There have been fewer fights at Duval County public schools in the first 125 days of this school year compared to last year, according to disciplinary data released Wednesday morning by the school district.
In 2017, fighting and physical attacks on students were two of the top 10 disciplinary infractions in Duval County public schools. There were 3,254 fighting infractions and 2,888 physical attacks on students.
The numbers aren’t yet available for 2018, but neither fighting or physical attacks made the top 10 last year.
Jackie Simmons, executive director of discipline and student support services for the school district, explained how the district has worked to improve these numbers.
"What we call restorative justice and restorative practice. It is a non-punitive way we address issues systematically and schools," Simmons said. "And we’re trying to get in front of altercations and things that happened with students prior to it escalating to a fight."
Students and parents told News4Jax that overall, they feel school safety is improving.
"I do think it’s a positive," said Jennifer Altman, a mother of two. "It's going down. I can think of one time my middle school daughter said, 'There’s a fight in school.'"
"It's really safe at school," said Justin Farhat, a 16-year-old student. "Usually, there's two police officers on campus."
While fighting has gone down, classroom disruption and unauthorized absence from class remain the top two disciplinary infractions with more than 11,000 write-ups in both 2017 and 2018.
According to school leaders, another common problem is students being on their cellphones when they’re not supposed to be. The district says there is good technology in the classroom and not so good, and they encourage parents to speak with their children about the appropriate use of cellphones at school.
And when it comes to disciplining students, according to the district, mental health now plays a big role.
The district says Senate Bill 7026, which was passed last year after the Parkland tragedy, requires school districts to connect a student who is written up for certain infractions, such as bringing a weapon onto campus, with mental health services.
The district says it already had a great program in place called Full Service Schools before the Parkland school shooting and school leaders were able to expand on that after the shooting to meet new criteria as part of the legislation that went into effect.
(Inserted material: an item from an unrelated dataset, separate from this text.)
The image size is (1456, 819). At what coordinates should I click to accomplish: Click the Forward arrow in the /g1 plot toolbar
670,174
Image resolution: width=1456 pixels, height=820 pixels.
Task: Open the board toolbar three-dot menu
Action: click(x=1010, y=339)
Full Service Schools means schools collaborate with outside agencies -- such as the Kids Hope Alliance, Jewish Family, Children’s Home Society and more -- to provide therapeutic, health and social services to students who need them.
Since the mental health upgrades following Parkland, the district is seeing increases in numbers of students actually being able to access the help they need. The district says the increase in those numbers is a good thing, as it means students have access to the services and feel comfortable using them, which is a great thing not only for the school system but the city and community at large.